(Stored data entries)
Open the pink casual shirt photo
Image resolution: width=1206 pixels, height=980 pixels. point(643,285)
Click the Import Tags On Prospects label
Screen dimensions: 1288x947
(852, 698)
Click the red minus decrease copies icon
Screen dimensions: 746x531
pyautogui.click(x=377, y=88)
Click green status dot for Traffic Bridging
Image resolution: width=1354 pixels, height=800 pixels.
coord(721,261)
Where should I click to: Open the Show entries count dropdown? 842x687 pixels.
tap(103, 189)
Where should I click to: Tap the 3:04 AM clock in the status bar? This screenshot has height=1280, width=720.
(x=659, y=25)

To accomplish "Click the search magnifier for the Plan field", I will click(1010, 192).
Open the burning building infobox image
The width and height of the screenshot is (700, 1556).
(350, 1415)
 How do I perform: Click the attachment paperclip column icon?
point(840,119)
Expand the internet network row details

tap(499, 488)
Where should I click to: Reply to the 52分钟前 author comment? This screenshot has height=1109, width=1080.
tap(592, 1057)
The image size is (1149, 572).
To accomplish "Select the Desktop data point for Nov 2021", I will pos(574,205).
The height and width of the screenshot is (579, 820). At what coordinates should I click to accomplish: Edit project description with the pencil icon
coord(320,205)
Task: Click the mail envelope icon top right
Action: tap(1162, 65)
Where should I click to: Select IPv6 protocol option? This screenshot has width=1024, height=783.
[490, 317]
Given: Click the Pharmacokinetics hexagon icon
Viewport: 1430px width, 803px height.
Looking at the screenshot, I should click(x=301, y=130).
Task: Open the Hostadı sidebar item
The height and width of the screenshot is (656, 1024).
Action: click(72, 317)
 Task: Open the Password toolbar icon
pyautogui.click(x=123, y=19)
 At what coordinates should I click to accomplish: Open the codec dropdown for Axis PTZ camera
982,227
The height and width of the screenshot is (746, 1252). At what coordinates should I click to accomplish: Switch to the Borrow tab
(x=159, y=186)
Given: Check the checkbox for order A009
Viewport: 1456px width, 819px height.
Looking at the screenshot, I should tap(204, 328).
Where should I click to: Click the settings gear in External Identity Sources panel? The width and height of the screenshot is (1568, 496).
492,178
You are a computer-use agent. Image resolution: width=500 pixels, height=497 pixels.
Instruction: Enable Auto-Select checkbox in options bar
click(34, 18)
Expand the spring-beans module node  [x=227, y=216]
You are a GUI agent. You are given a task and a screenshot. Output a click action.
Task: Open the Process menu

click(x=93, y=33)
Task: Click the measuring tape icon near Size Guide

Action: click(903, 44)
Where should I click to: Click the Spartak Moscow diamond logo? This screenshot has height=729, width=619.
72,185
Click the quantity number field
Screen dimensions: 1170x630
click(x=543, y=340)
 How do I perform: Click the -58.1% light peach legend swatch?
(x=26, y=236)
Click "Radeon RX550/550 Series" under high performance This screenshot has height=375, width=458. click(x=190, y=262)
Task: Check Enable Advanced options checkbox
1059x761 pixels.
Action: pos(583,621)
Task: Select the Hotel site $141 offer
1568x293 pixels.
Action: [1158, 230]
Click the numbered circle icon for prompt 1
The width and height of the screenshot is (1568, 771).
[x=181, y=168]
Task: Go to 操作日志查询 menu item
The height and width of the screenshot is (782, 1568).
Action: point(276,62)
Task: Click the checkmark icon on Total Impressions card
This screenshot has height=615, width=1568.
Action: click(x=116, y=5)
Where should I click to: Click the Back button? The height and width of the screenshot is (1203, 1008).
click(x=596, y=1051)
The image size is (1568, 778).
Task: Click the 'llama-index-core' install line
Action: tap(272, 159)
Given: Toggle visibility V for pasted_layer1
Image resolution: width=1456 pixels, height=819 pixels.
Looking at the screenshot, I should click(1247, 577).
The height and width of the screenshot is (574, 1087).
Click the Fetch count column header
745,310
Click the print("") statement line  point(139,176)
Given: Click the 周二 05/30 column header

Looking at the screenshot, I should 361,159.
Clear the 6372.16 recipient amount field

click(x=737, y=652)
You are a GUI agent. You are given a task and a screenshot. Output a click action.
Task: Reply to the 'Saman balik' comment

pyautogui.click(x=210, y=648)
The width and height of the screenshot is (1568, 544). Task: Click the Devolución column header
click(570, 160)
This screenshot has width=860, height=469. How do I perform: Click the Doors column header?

Required action → Transcribe the records from their first line. Stop after the line with "Click the Import Tags On Prospects label", including it.

Exercise output →
Open the pink casual shirt photo
Image resolution: width=1206 pixels, height=980 pixels. point(643,285)
Click the Import Tags On Prospects label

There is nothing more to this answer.